• **AIM OF THE EXERCISE**
Return all the data below as it stands, minus the pictures.

Pixel coordinate grounding data:
===============

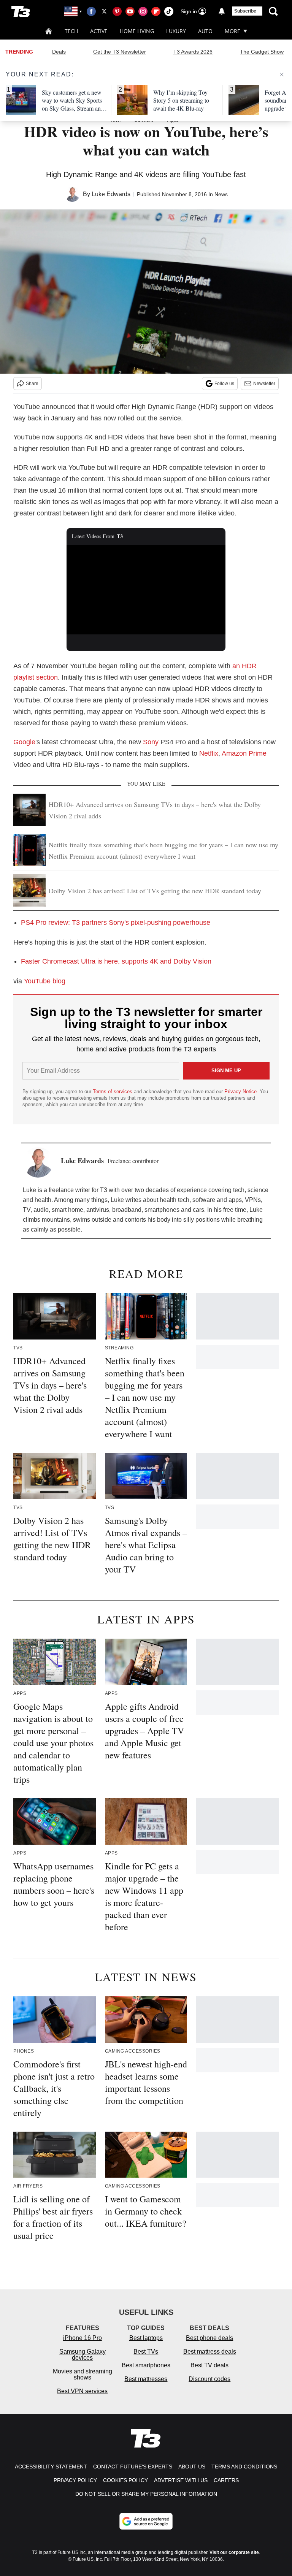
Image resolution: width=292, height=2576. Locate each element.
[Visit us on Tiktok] (168, 11)
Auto (205, 31)
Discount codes (209, 2379)
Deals (59, 52)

===============

• **ANSWER TO THIS PROBLEM**
Image resolution: width=292, height=2576. Locate each element.
[Visit us on Tiktok] (168, 11)
Auto (205, 31)
Discount codes (209, 2379)
Deals (59, 52)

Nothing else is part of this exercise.